So you’re getting ready to go on a weekend ride with your friends, or alone if that is your style. If you’re looking for advice on what to prepare, we’re assuming that you’re rather new to riding motorcycles or riding with a group. Though, veteran riders know that it is good to keep a checklist handy to keep in touch with the basics.
While we may not cover what you should take on a full-fledged adventure, this list should help you prepare yourself, your gear, and your motorcycle for almost all rides. If you’re headed somewhere far, the only solution there is to pack a little more.
Prepare your motorcycle
It doesn’t matter if it is a scooter, cruiser, or sportbike. Before anything, check your motorcycle. Make sure that all of its components are working, its chain is adjusted, its chain is lubed, and make sure all of your fluid levels are all in check in addition to the tires, brake pads, fuel, and forks. Here’s a handy video to help you out:
Adopt the habit of checking everything before your ride, even if it is for short stints. It doesn’t matter if you’re an amazing rider if your chain breaks on you, or your tires go flat in the middle of a ride. Don’t ever skip this step. Make sure that if you’re going on a blast through the mountains, or off to a far-away place, that your motorcycle can handle the rigors of travel. Also, make sure your oil has enough life in it too.
Prepare your gear
Motorcycles are dangerous, and accidents do happen. Prepare your helmet, gloves, boots, and other armored pieces you currently own. Just like your motorcycle, inspect them thoroughly, give them a good clean, and make sure they don’t stink! It’s one thing to ride long distances, but it’s definitely distracting to drive with a foul odor in your helmet.
You may want to bring a towel for sweat and other things you need to wipe off and be sure to keep your rain gear ready in case of a downpour.
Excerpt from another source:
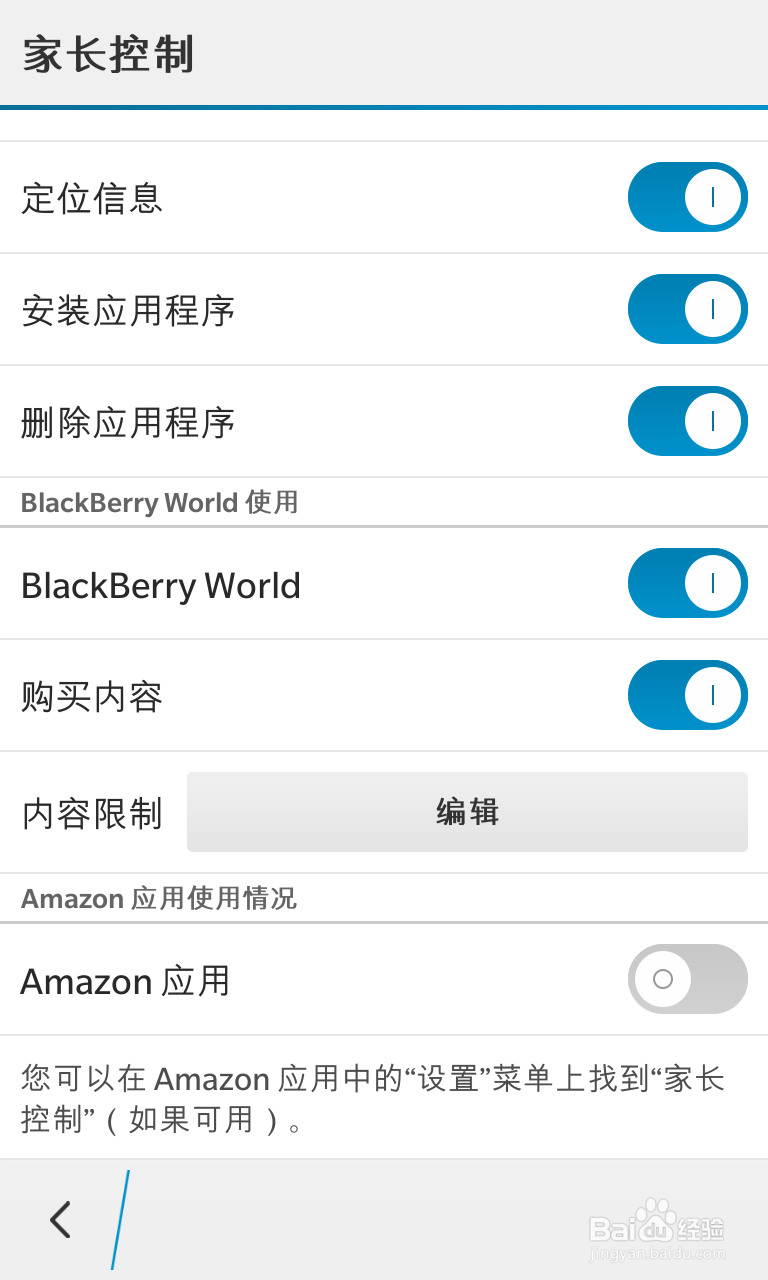The width and height of the screenshot is (768, 1280).
Task: Tap 编辑 button for 内容限制
Action: pos(467,812)
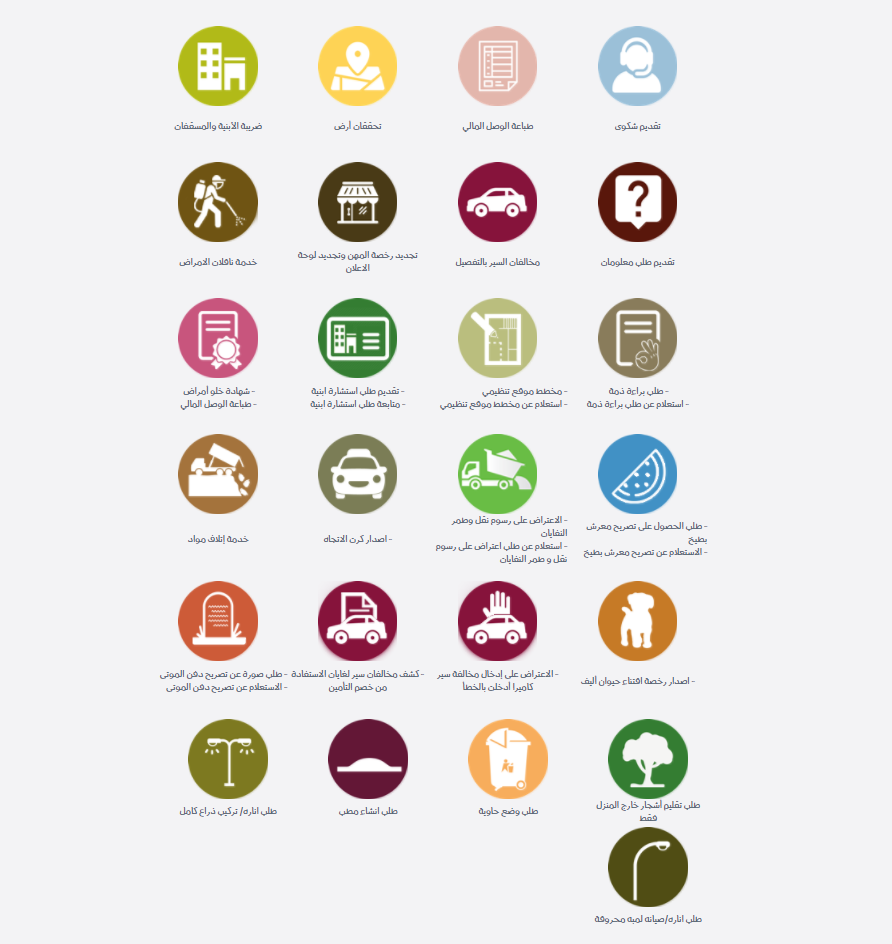
Task: View detailed traffic violations (مخالفات السير بالتفصيل)
Action: (497, 202)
Remember how your mother nags you about bringing a jacket or an umbrella? Same thing here. We’re not your mothers, but don’t skip on extra protection from the elements.
For longer rides, be sure to pack a few extra clothes just in case. If you’re planning a vacation trip on a motorcycle, pack enough to last you the trip, but pack light enough to fit in your overnight bag, topbox, or backpack. Bring extra pairs of underwear, and perhaps another set of gear just in case it rains and you get soaked on the way—either that or you get a sweat bath.
Prepare your body
It goes without saying, but get a good night’s rest. Many studies show that the lack of sleep will lead to slow reaction times, not to mention falling asleep on the road. Go for a ride with a full night’s rest. Ideally, you want the full 8 hours before you saddle up on the bike. If your job or other things get in the way of a good night’s rest, then make sure to perk up with a cup of coffee in the morning with some caloric intake.
Also, make sure to head to the restroom before you leave your house. Go all the way with this one. The last thing you need is nature calling at the worst possible time—perhaps you will leave some skid marks coming out of a corner, and it’s not going to come from your tires!
Hydrate yourself or perhaps pack a bottle of water if you’re planning to ride far. Rider fatigue and dehydration is real, so before you leave the house, empty your bladder then drink a glass of water. If you ride long enough or hard enough, you will end up sweating out that water anyway. Juice is also good, but be sure to fill your body up with the right kind of liquid and not the devil’s drink.
Most important of all, refrain from drinking copious amounts of alcohol the night before. Riding drunk is bad, and riding with a hangover is equally unsafe. Also, never-ever drink and ride—you don’t need us to tell you, right?
Prepare a compact tool kit
This applies to all motorcycles. Whether on a small bike or a big bike, don’t forget to at least bring your bike’s factory tool kit. However, these implements are somewhat limited especially if you have some aftermarket accessories with different-sized bolts. The stock tool kit is a great place to start, but veteran riders may carry a multi-tool or a tailored-yet-compact kit that can hide inside luggage, or even under the seat.
It’s all a matter of packaging. The tool kit must have everything you need like correctly-sized Allen keys, a lightweight wrench, and also zip ties. Make sure that these items will not encumber you while you ride, and you should be good to go. Also, did we mention zip ties? A lightweight nylon fastener for pretty much anything?